— Work item —
Copy exactly. Begin at the line containing "The width and height of the screenshot is (897, 530)." and stop at the last line of the entries, omitting any pictures.

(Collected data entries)
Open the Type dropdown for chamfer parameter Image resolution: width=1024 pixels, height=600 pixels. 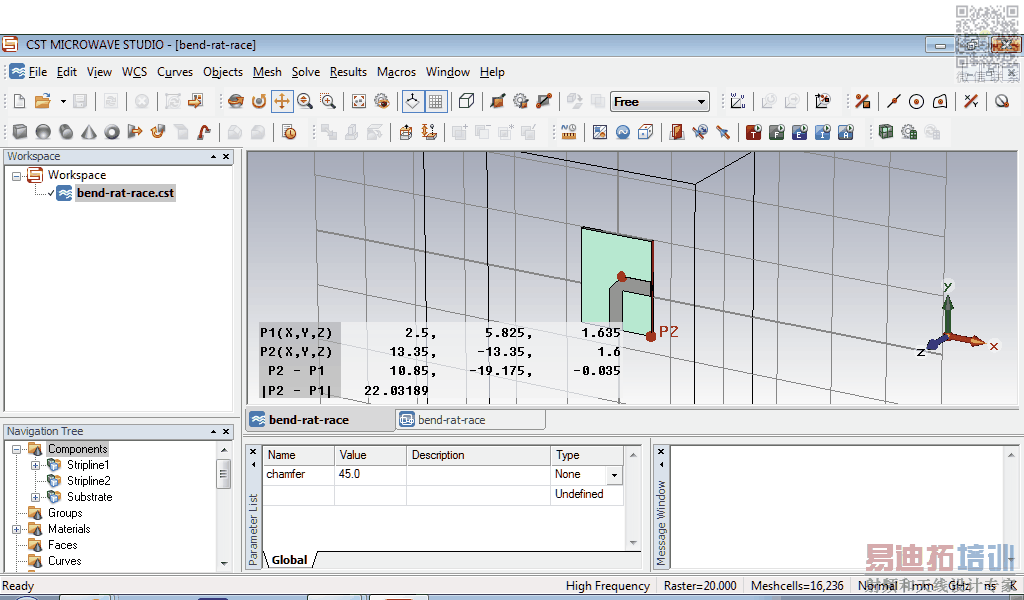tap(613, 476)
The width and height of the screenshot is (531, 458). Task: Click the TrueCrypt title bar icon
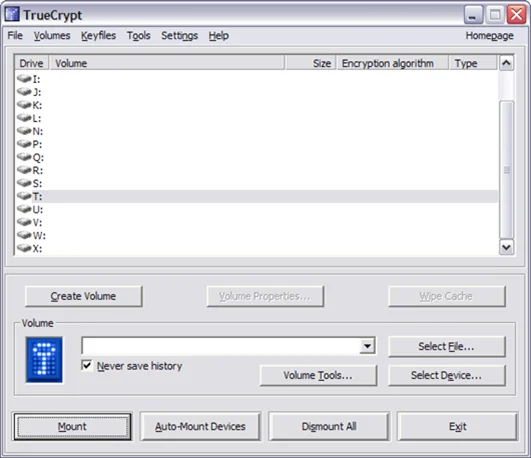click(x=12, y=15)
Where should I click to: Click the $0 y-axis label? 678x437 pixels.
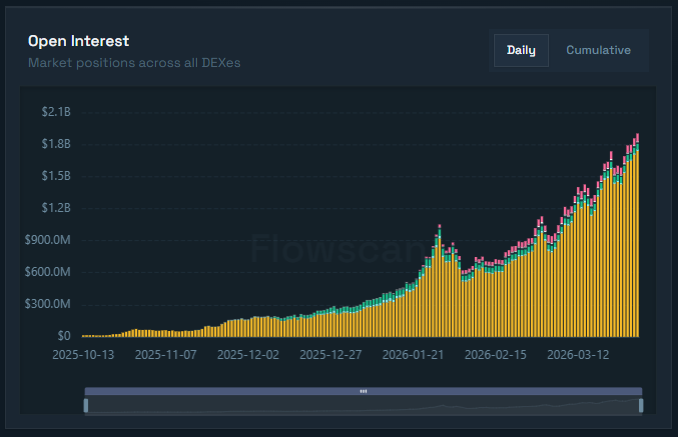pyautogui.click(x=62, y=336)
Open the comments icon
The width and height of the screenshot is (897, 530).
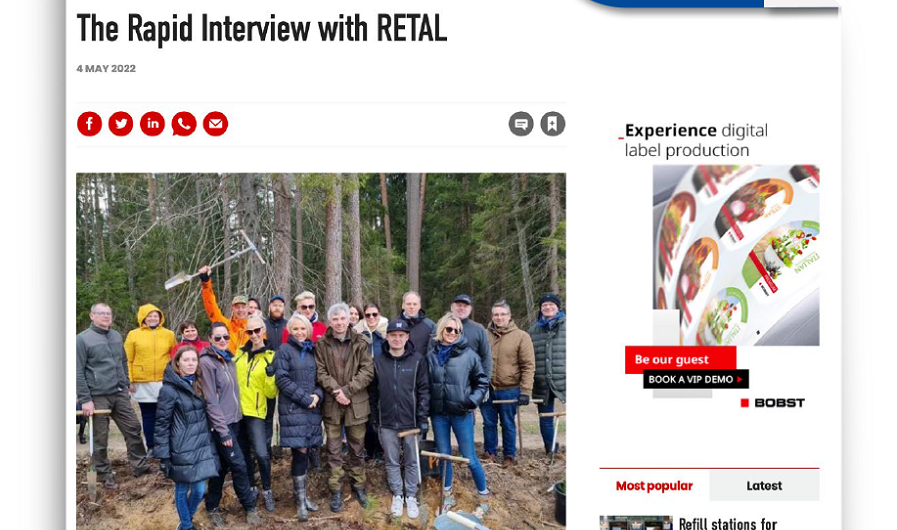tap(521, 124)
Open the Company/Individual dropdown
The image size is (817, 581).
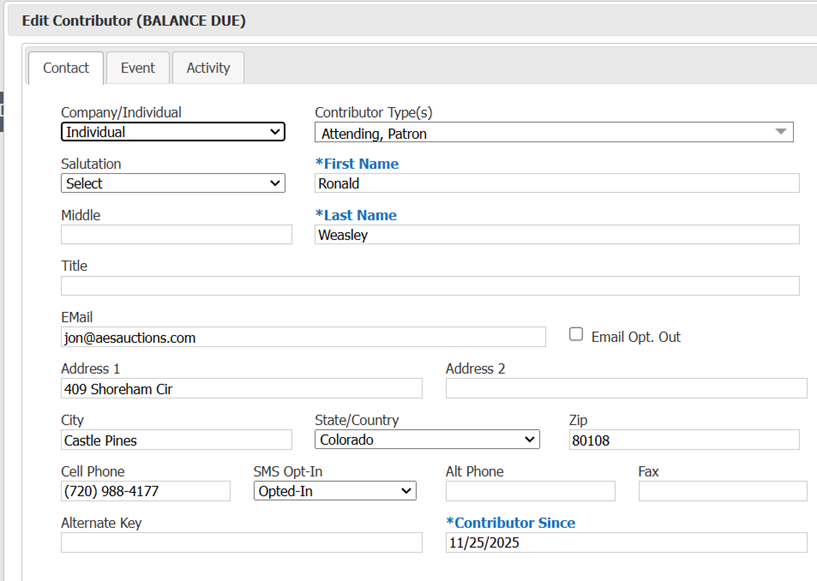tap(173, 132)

— Exercise response —
The width and height of the screenshot is (897, 530).
tap(521, 124)
Open the Company/Individual dropdown
The image size is (817, 581).
tap(173, 132)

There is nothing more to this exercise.